*** Opening of Source records ***

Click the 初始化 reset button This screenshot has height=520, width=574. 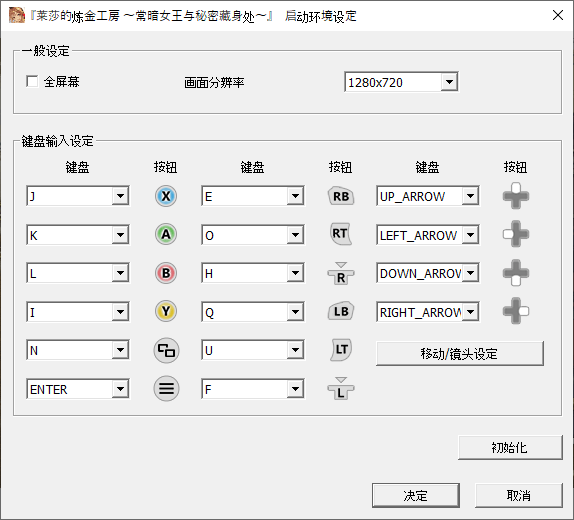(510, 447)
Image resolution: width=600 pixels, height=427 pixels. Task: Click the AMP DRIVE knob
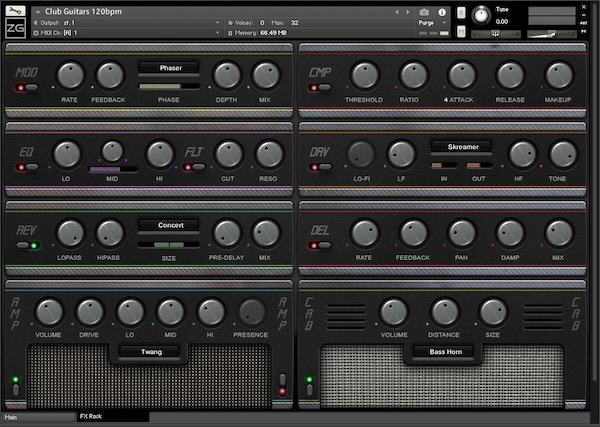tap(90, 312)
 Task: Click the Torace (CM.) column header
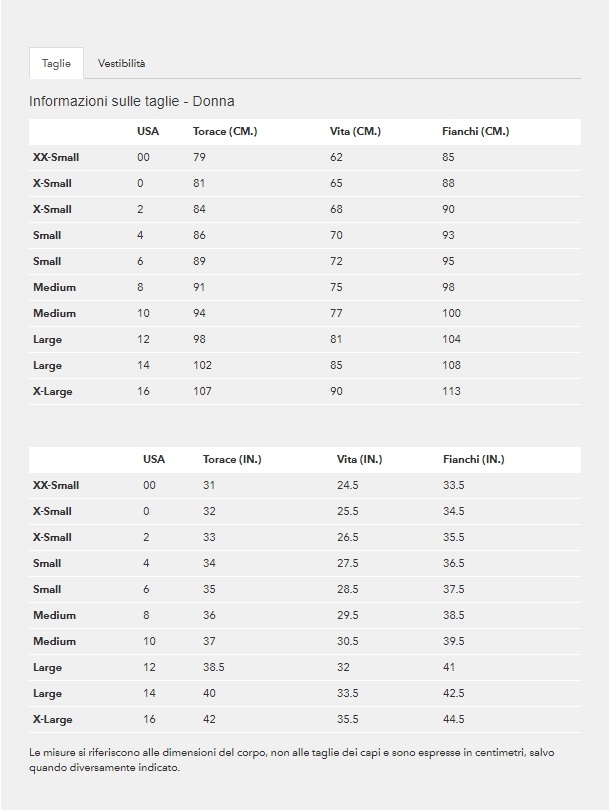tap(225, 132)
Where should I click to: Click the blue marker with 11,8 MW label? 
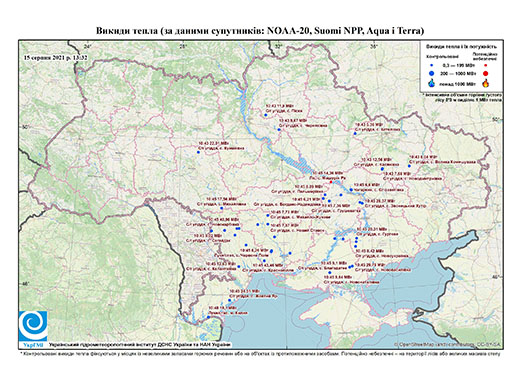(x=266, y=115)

*** Close of Source records ***

**What is needed:**
From the line that includes "Task: Click the Torace (CM.) column header" on down to the last line of the entries above, set down each line exactly, leaving out the pictures.

**Solution for this problem:**
 Task: Click the Torace (CM.) column header
tap(225, 132)
Where should I click to: Click the blue marker with 11,8 MW label? 
(x=266, y=115)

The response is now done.